Dual-Imaging Technique Useful Before-and During-Brain Surgery

Cincinnati—Brain specialists associated with the Neuroscience Institute at the University of Cincinnati (UC) and University Hospital say the ability to incorporate—in real time—two high-tech imaging tools into the operating room can improve the functional abilities of patients who undergo brain surgery.

Neuroradiologist James Leach, MD, and his UC colleagues are among the first in the United States to combine functional magnetic resonance imaging (MRI) and “diffusion tensor tractography” data to outline important areas of brain function and their connections prior to surgery—and then transfer that data to the operating room to track those areas during actual surgery.

This approach, Leach says, has already been used in 20 cases at Cincinnati’s University Hospital.

“Combining tractography and functional MRI intraoperatively has been in use clinically for only a few years,” says Leach, associate professor of radiology at UC and a neuroradiologist with University Hospital, “but our preliminary data is very promising because it allows us to optimize surgical approaches to treating brain tumors to ultimately improve patient outcomes.”

He says that combining standard visual, sound, and voice-based tests, whose results are measured by MRI, performed on a high-field-strength (3 Tesla) scanner, with a precise intraoperative guidance system will improve patients’ post-operative speech, movement and memory, and also optimize quality of life for those with brain tumors and other neurological conditions.

Leach will present this preliminary research in a special scientific exhibit at the American Society of Neuroradiology’s annual meeting, June 9–13 in Chicago.

To combine both functional MRI and diffusion tensor tractography images in the operating room, Leach and his colleagues use a high-tech surgical navigation system known as BrainLAB. The BrainLAB technology incorporates functional MRI data to identify brain areas linked to speech, movement and vision, and diffusion tensor imaging data to map critical “white-matter tracts”—the electrical connections between different parts of the brain that should be avoided during surgery.

Leach says the detailed, easy-to-understand images produced from functional MRI data also help patients understand what is happening in their head and how the surgery will be conducted.

“We can essentially show patients a color-coded picture of their brain and explain to them where their tumor is in relation to areas that control critical functions like expressive speech, movement and vision,” says Leach. “This can help alleviate the patient’s apprehension and help explain what will happen during surgery.”

Although researchers expect this dual-imaging technique to become standard practice across the United States in the next five years, there are still limitations.
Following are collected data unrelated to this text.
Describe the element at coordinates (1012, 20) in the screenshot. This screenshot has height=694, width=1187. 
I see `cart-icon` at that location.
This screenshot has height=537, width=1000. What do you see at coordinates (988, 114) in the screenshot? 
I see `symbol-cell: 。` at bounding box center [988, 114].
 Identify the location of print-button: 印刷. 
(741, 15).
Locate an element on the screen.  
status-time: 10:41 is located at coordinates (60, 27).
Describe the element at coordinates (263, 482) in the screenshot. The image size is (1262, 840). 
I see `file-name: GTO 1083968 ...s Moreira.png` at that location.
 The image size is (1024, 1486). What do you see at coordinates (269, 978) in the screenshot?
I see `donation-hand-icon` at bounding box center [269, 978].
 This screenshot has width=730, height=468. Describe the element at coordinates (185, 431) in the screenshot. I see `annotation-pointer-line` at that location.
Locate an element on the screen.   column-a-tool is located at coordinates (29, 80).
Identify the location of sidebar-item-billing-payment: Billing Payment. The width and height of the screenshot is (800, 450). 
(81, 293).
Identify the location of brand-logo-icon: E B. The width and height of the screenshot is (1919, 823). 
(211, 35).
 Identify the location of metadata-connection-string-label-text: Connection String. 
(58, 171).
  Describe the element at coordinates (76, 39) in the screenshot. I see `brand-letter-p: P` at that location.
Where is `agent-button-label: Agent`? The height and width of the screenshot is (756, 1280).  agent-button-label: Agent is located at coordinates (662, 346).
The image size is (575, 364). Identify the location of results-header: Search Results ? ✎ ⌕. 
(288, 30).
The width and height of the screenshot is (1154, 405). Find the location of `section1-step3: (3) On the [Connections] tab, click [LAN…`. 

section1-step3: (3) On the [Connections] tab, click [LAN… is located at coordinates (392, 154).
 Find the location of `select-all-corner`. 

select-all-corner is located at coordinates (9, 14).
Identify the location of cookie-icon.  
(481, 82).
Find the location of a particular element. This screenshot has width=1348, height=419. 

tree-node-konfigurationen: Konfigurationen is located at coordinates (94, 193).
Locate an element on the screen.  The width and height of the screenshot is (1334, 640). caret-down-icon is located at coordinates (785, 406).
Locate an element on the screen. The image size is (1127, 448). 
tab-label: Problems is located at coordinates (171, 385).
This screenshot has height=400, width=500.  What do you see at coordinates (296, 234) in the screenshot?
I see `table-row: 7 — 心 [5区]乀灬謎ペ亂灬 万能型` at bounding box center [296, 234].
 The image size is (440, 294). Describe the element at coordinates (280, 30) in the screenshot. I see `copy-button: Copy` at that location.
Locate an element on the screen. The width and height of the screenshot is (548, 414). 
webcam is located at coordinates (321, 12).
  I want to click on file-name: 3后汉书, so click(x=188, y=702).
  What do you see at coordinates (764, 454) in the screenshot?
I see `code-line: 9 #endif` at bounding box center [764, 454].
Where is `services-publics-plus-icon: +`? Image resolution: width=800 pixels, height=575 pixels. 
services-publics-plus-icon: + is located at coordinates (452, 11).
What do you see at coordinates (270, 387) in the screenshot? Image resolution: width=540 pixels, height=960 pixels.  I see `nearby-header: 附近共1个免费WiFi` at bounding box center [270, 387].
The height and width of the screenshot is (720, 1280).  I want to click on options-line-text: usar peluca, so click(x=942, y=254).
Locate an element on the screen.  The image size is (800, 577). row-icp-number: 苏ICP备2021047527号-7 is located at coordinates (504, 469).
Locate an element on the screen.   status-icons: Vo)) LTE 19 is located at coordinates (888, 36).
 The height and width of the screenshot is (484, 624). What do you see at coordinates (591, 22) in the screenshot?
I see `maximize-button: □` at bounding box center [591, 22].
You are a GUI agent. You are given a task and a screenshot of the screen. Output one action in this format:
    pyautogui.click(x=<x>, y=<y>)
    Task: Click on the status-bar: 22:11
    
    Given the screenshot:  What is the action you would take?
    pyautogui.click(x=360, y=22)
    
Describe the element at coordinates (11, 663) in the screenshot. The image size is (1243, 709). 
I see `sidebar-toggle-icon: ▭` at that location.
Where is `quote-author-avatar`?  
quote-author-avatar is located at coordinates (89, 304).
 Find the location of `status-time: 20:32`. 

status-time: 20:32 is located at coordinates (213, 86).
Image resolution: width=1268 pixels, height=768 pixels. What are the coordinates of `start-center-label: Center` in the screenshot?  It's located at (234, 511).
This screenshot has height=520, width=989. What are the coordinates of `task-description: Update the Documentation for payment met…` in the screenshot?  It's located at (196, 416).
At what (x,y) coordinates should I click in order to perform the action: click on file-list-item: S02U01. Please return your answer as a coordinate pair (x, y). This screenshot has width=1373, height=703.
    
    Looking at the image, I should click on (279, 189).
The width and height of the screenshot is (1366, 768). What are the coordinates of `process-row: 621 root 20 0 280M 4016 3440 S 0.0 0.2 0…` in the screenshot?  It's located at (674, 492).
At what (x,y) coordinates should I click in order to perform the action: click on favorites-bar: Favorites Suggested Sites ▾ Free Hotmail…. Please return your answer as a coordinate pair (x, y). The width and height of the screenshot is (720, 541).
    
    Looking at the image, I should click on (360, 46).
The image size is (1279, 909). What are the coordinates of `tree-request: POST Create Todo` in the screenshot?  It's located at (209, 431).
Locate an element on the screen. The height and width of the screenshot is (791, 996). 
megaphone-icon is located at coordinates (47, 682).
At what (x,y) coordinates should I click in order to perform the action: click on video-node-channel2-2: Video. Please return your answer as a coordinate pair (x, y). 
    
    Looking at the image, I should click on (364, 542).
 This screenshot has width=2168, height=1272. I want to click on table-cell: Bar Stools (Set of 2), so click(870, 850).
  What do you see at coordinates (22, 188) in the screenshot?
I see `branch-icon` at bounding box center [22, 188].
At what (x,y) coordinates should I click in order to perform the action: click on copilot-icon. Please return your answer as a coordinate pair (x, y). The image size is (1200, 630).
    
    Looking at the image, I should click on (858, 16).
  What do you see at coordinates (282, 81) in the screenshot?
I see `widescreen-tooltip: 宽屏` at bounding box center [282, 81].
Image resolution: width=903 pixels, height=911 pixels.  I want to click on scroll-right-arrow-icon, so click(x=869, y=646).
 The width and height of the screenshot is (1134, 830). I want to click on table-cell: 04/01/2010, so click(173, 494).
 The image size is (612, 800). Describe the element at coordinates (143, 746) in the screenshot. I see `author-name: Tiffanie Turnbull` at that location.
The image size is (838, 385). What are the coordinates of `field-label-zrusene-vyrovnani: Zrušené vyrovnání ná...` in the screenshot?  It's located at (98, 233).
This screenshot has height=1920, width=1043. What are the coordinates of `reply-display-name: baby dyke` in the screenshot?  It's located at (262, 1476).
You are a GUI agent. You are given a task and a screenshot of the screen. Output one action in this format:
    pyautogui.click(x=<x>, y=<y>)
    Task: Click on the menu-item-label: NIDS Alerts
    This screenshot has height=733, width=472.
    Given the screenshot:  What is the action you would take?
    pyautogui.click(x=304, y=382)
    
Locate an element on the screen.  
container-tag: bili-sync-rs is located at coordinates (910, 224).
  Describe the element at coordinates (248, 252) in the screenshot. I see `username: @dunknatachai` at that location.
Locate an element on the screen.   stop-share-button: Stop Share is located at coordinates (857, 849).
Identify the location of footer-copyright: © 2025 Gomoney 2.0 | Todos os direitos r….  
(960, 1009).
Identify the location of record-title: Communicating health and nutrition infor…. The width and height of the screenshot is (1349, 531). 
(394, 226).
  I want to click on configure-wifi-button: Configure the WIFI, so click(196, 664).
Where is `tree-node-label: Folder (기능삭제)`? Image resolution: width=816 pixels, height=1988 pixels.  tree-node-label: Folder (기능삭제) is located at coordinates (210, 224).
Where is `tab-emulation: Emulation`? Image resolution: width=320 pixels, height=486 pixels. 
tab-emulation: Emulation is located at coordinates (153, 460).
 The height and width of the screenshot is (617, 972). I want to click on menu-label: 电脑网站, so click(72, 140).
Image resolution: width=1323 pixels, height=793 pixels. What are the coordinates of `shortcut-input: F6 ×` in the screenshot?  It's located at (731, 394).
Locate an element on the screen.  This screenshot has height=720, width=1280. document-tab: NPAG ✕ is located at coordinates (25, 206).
For example, explains Leach, patients with limited vision may not demonstrate as much activity in the brain in areas linked to vision during functional MRI testing.

“That doesn’t necessarily mean that there’s no function there—it may just be that functional MRI is not sensitive enough to detect it,” says Leach.

Collaborators in this study include UC and Neuroscience Institute colleagues Christopher McPherson, MD, Ronald Warnick, MD, Raj Narayan, MD, and John Tew, MD.